Un planning de distribution a été communiqué, mais il n'est qu'"informatif", selon la Société mahoraise des eaux (SMAE), citée vendredi par Mayotte la 1ère. "En raison de l'instabilité du réseau", les périodes d'ouverture dépendent "des niveaux dans les réservoirs" et la population est invitée "à économiser l'eau au maximum tant que le réseau n'est pas rétabli", a prévenu le SMAE.
"Des villages entiers sans eau"
Sur le terrain, les acteurs de la société civile mobilisés observent que la situation est loin d'être uniforme sur tout le territoire. "On a des villages entiers sans eau et non, les rampes [fontaines extérieures] ne fonctionnent pas", constate Racha Mousdikoudine, présidente de l'association Mayotte a soif. Une carte en source ouverte a été créée pour renseigner en temps réel l'accès aux points d'eau, à partir des remontées de la population et des communiqués officiels. Mais elle n'est "pas fiable", met en garde Racha Mousdikoudine. "Les habitants, dont des femmes enceintes, risquent de marcher des kilomètres pour rien, ce qui met leur vie en danger", fustige la représentante associative mahoraise.
"On a beaucoup de mal à avoir une visibilité sur ce qui arrive dans les villages chaque jour", confirme à franceinfo une source au sein des services de santé.
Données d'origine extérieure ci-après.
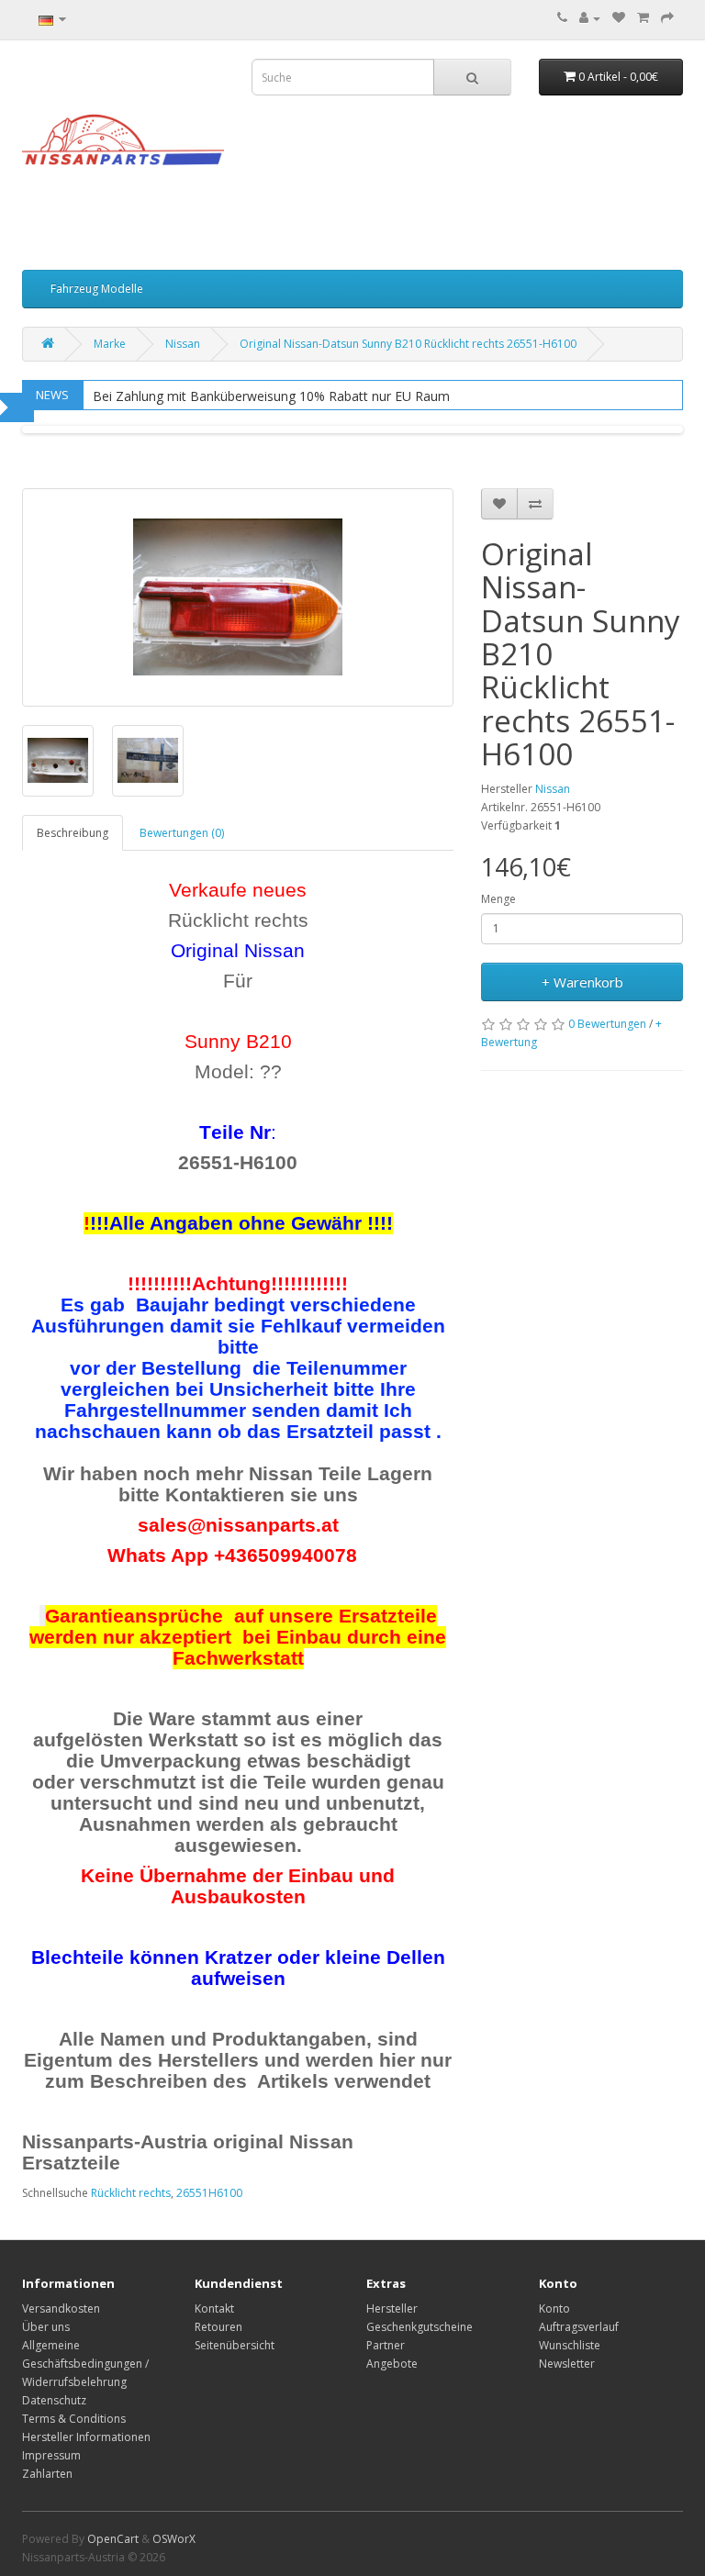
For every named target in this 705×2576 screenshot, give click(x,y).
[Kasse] (667, 18)
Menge (498, 899)
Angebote (392, 2363)
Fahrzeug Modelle (96, 288)
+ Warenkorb (582, 982)
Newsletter (567, 2363)
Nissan (182, 343)
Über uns (46, 2327)
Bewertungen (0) (182, 833)
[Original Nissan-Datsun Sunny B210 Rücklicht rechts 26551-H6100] (237, 597)
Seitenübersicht (234, 2345)
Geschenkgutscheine (419, 2327)
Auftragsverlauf (579, 2327)
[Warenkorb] (643, 18)
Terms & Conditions (74, 2418)
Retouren (218, 2327)
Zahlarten (47, 2473)
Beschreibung (72, 833)
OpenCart (113, 2539)
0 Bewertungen (607, 1024)
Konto (554, 2308)
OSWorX (174, 2539)
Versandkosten (61, 2308)
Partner (385, 2345)
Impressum (51, 2455)
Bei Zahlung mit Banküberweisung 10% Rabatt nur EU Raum (271, 396)
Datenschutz (54, 2400)
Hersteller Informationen (86, 2437)
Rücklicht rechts (131, 2193)
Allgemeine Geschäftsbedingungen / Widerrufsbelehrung (85, 2363)
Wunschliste (569, 2345)
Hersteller (392, 2308)
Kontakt (214, 2308)
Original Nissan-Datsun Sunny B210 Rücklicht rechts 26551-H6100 (408, 343)
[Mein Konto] (589, 18)
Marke (110, 343)
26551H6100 (209, 2193)
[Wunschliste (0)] (618, 18)
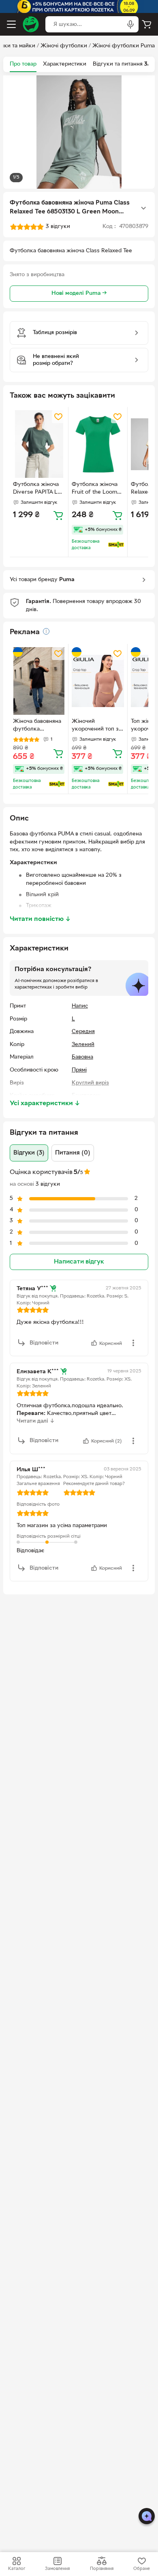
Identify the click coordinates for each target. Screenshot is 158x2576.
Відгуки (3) (29, 1153)
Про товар (23, 64)
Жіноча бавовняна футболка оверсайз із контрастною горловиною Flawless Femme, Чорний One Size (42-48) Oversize (37, 726)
L'exécutif parle-t-il de 90% de la population raccordée ou de 90% du territoire, avec une rampe par village ? "Il s'agit de 90% du territoire", reconnaît-on à la préfecture, pointant "des difficultés sur les terminaisons et les hauteurs des fins de canalisation". Celles-ci "ont connu de nombreux dommages mais sont en cours de réparation, et le personnel nécessaire aux travaux est disponible", assure-t-on.
Par ailleurs, les six usines de potabilisation d'eau de l'archipel "sont désormais opérationnelles". De quoi produire autour de 20 000 mètres cubes d'eau par jour, soit moins de la moitié de la production habituelle, déjà inférieure aux besoins de la population.
Des risques sanitaires importants
Reste que l'eau qui coule des robinets, quand elle arrive jusque-là, n'est pas buvable en l'état. Avant le cyclone, l'agence régionale de santé recommandait déjà de la faire bouillir trois minutes avant de la consommer, car les coupures récurrentes rendent l'eau impropre à la consommation. Avec les problèmes d'approvisionnement en électricité et en gaz liés au cyclone, cette doctrine est en train d'être revue, selon les informations de franceinfo. Selon le ministère de l'Intérieur, 2,8 millions de pastilles de chlore ont commencé à être distribuées, notamment dans les centres d'hébergement, avec une notice d'explication. Elles sont aussi acheminées dans les villages.
Mais les associations rencontrent des difficultés à couvrir tout le territoire, comme l'explique à franceinfo Kelly Chevalier-Nkouka, responsable du service eau, hygiène, assainissement de la Croix-Rouge. Ces pastilles sont d'autant plus nécessaires quand les habitants puisent l'eau là où ils le peuvent.
"Aujourd'hui, la lisibilité de l'approvisionnement en eau potable est très difficile. Les personnes se tournent vers des eaux non conventionnelles, les rivières, les puits et l'eau de pluie."
Kelly Chevalier-Nkouka, membre de la Croix-Rougeà franceinfo
C'est le cas, par exemple, à Acoua, dans le nord de Mayotte, où les habitants ont dégagé un puits et tenté de nettoyer leurs rivières pour y puiser une eau qui reste insalubre malgré tout. "Quelle population aujourd'hui, en tant que département français, peut se permettre d'utiliser de l'eau dans cet état-là ?", s'interroge un habitant auprès de France Télévisions.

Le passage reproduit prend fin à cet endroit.